Page text –

# # # #

Backend implementation for an architecture with only majority operation instruction

Hello everyone,

I was trying to create an LLVM backend for a processor with a very simple architecture and that does all instructions like load, store, arithmetic and logical instructions using a bunch of majority functions. The processor has only one instruction(majority function) in its ISA and breaks down all other instructions into a number of majority instructions depending on what instruction it is. All the instructions have different combinations of majority operations. Is there any way to implement this without creating a new Selection DAG node for the majority operation?

I was thinking of creation of a new Selection DAG node and mapping all the other instructions like loads, stores as pseudo instructions and breaking them up. Can someone please help me with this?

Thanks!

Sreejita

I’m having a hard time grasping what this ISA actually looks like.

When you say that it has a single instruction that is a majority function, I assume something like this:

MAJ rDst ← rSrc0, rSrc1, rSrc2
Semantics:
for (int i = 0; i < REGISTER_WIDTH; i++) {
rDst[i] = maj(rSrc0[i], rSrc1[i], rSrc2[i]);
}
Where maj(a, b, c) = (a & b) | (a & c) | (b & c)

But that doesn’t make sense given your question.

MAJ is a bitwise operation, so how do you implement arithmetic instructions with it? You would need at least one other instruction (such as a bit shift) to establish dependency chains between bits.

Also, how do you decompose load/store into majority functions? It’s not even clear to me what that would actually mean. You need to access the memory/IO bus somehow, and if your only instruction only reads/writes to registers, the only way to do that would be to have special registers that interface to the IO bus?

– Sean Silva

Hey Sean,
So the processor does in-memory computing, it reads instructions and operands from the memory array, performs the majority operations within the memory array itself.

# # # #

[Dataset records]
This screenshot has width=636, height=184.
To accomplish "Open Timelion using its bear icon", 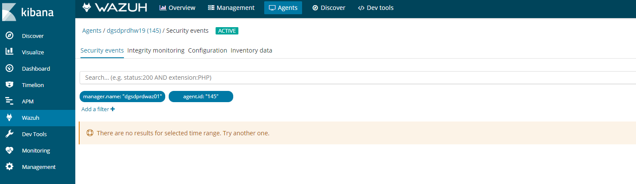I will tap(9, 85).
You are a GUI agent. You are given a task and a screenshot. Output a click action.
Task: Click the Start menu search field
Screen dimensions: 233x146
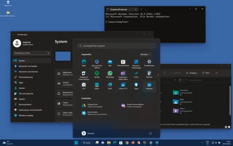click(x=117, y=46)
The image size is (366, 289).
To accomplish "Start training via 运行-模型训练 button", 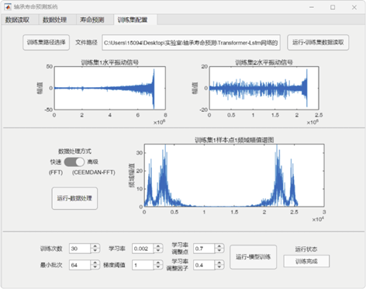I will click(254, 257).
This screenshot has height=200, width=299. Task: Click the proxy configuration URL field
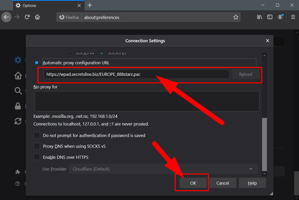[x=137, y=74]
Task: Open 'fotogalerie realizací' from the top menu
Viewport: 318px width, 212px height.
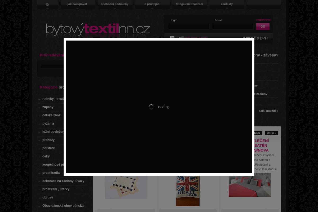Action: pyautogui.click(x=189, y=4)
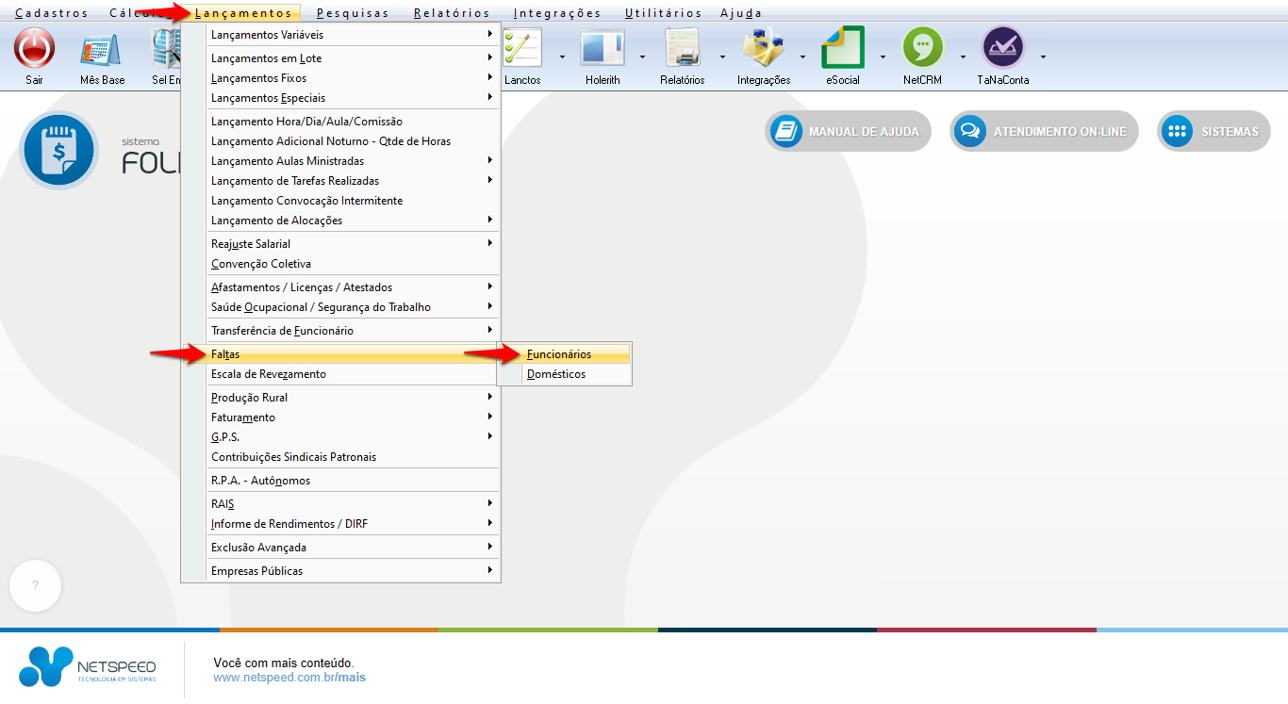
Task: Click the Integrações toolbar icon
Action: tap(763, 48)
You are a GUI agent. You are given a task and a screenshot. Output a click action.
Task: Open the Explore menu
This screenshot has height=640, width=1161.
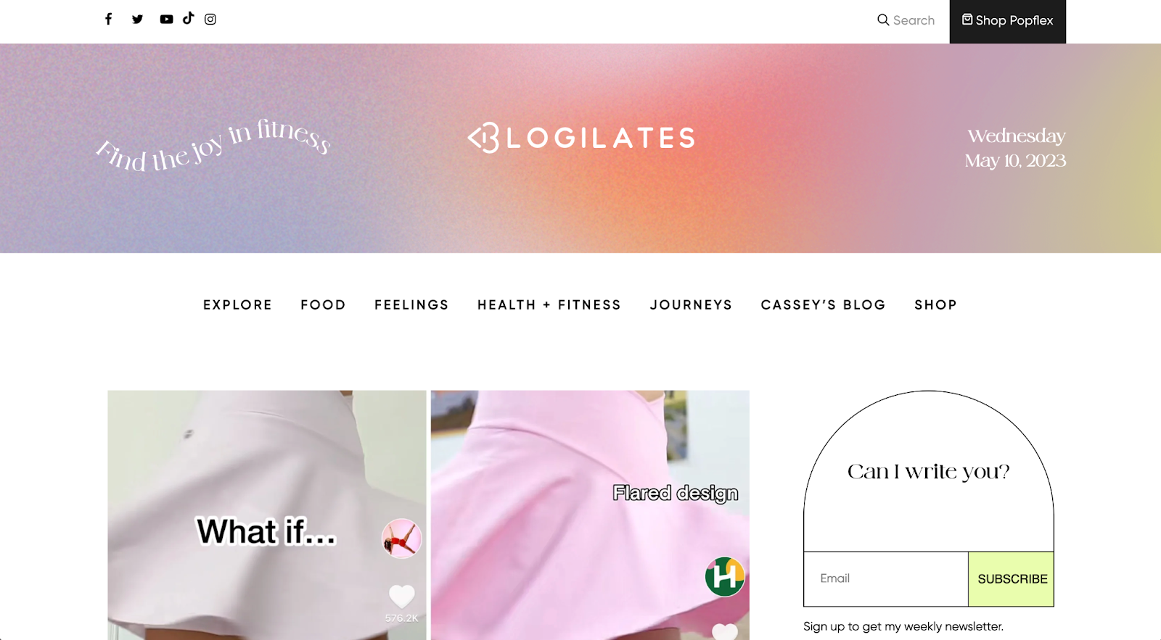[x=237, y=305]
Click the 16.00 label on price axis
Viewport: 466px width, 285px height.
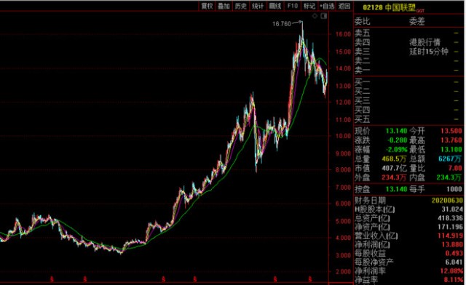point(344,34)
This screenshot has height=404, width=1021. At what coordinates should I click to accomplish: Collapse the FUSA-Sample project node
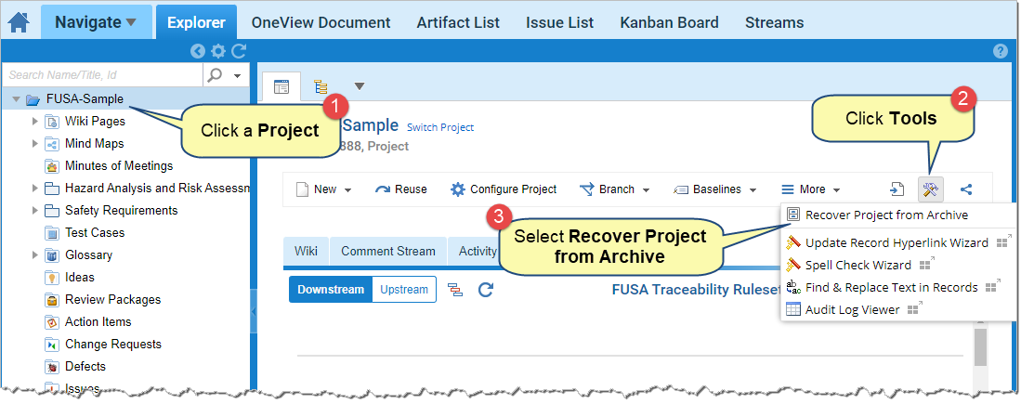16,99
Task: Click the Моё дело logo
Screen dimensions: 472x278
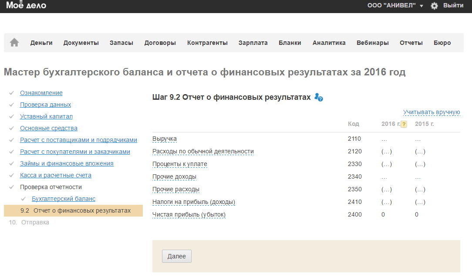Action: pos(26,6)
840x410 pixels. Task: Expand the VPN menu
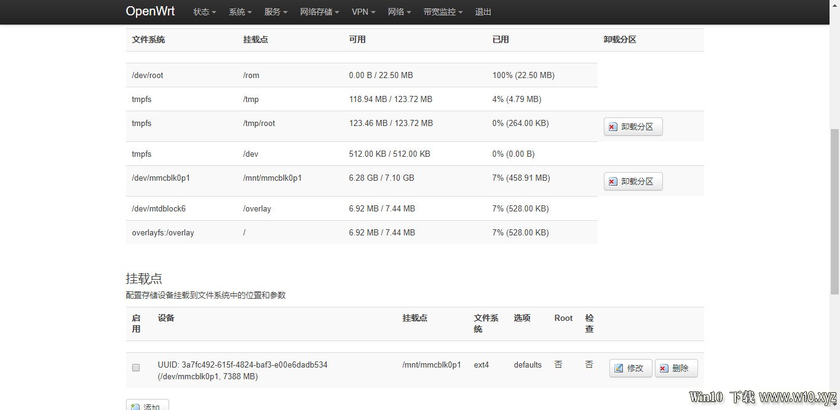[363, 12]
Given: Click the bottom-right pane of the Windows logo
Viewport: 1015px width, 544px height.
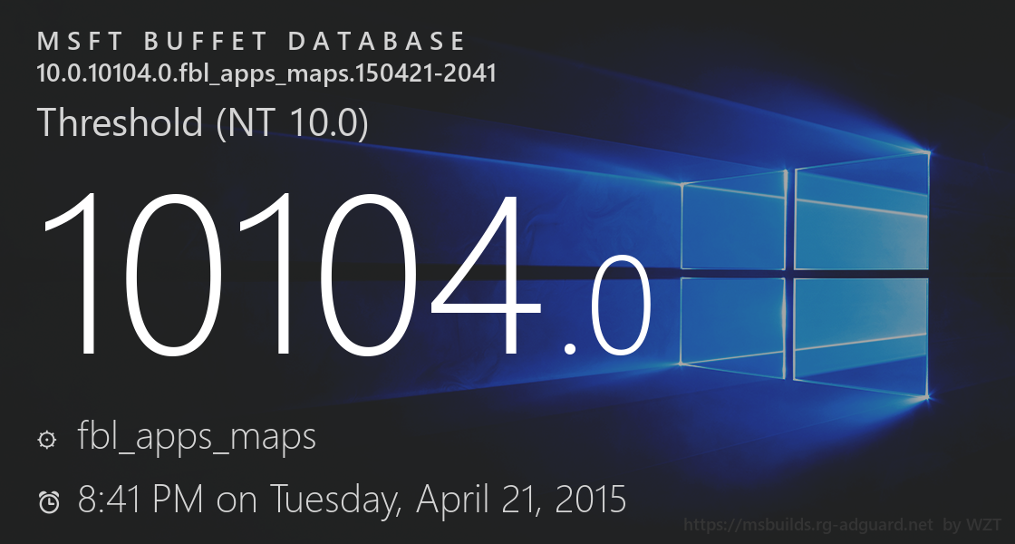Looking at the screenshot, I should 861,337.
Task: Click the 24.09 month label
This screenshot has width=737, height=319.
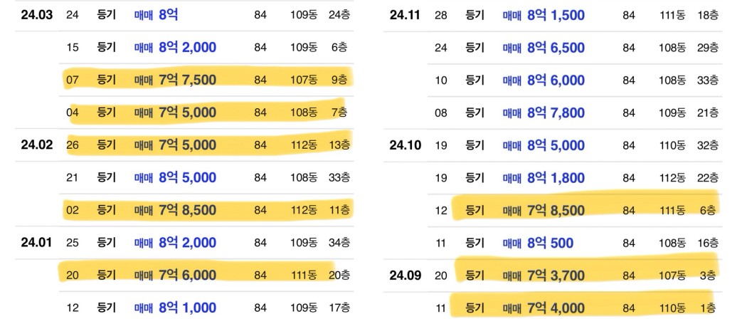Action: (x=405, y=276)
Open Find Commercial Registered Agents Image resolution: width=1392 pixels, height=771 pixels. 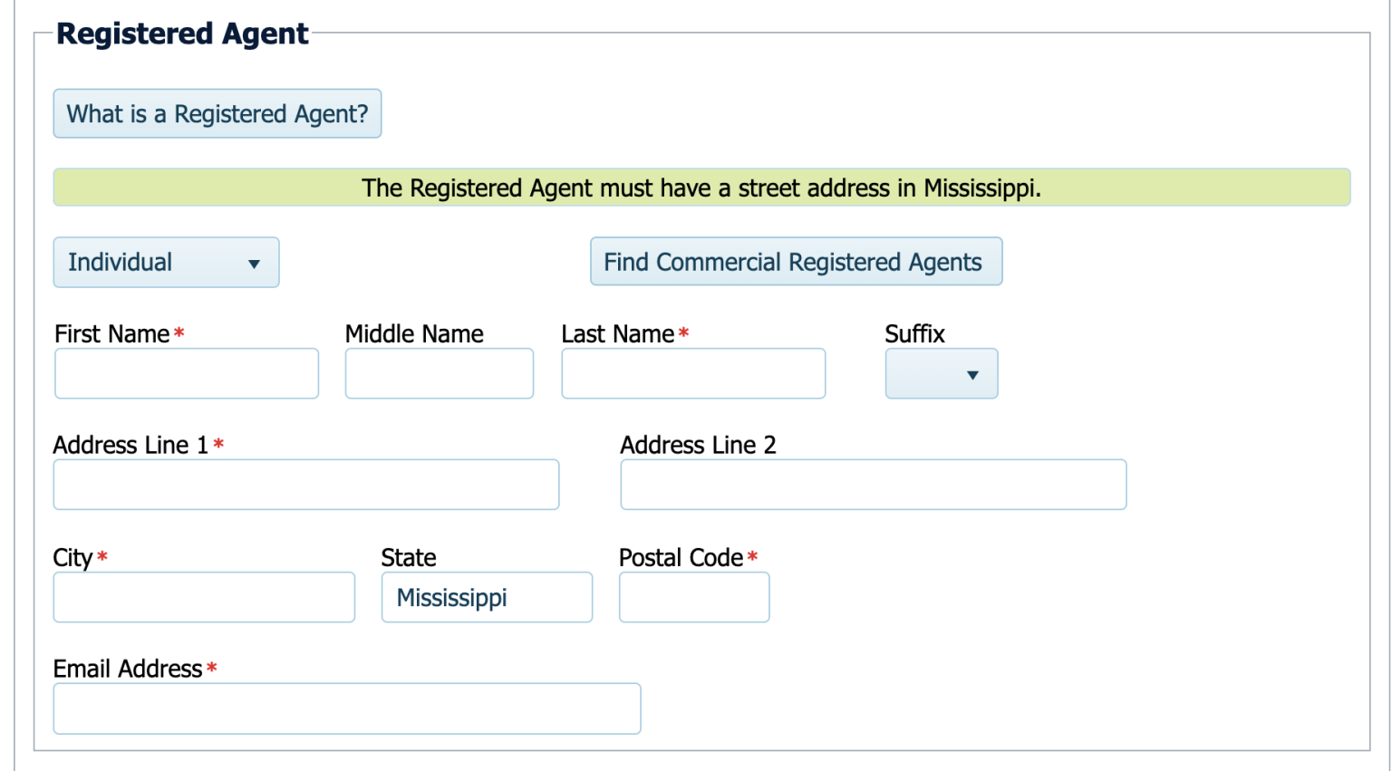pyautogui.click(x=795, y=262)
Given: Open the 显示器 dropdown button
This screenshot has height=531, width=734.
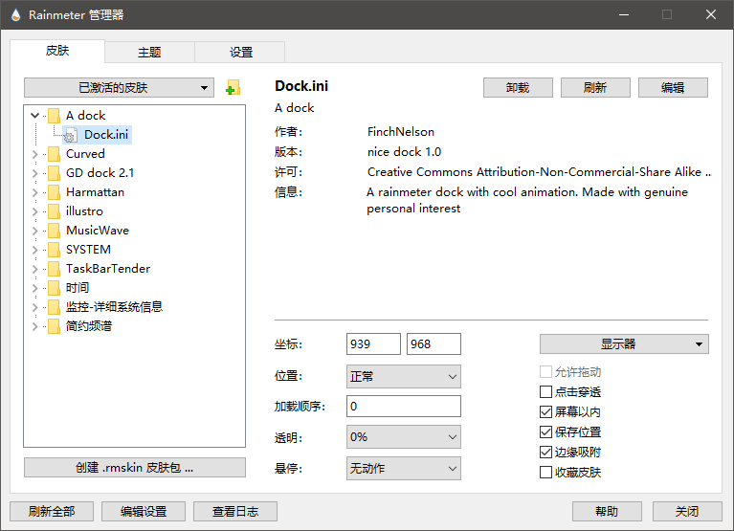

# # # #

What needs to be done –
Reproduce word for word the passage of the forum thread above starting at "I’m having a" and ending at "chains between bits.".

Task solution –
I’m having a hard time grasping what this ISA actually looks like.

When you say that it has a single instruction that is a majority function, I assume something like this:

MAJ rDst ← rSrc0, rSrc1, rSrc2
Semantics:
for (int i = 0; i < REGISTER_WIDTH; i++) {
rDst[i] = maj(rSrc0[i], rSrc1[i], rSrc2[i]);
}
Where maj(a, b, c) = (a & b) | (a & c) | (b & c)

But that doesn’t make sense given your question.

MAJ is a bitwise operation, so how do you implement arithmetic instructions with it? You would need at least one other instruction (such as a bit shift) to establish dependency chains between bits.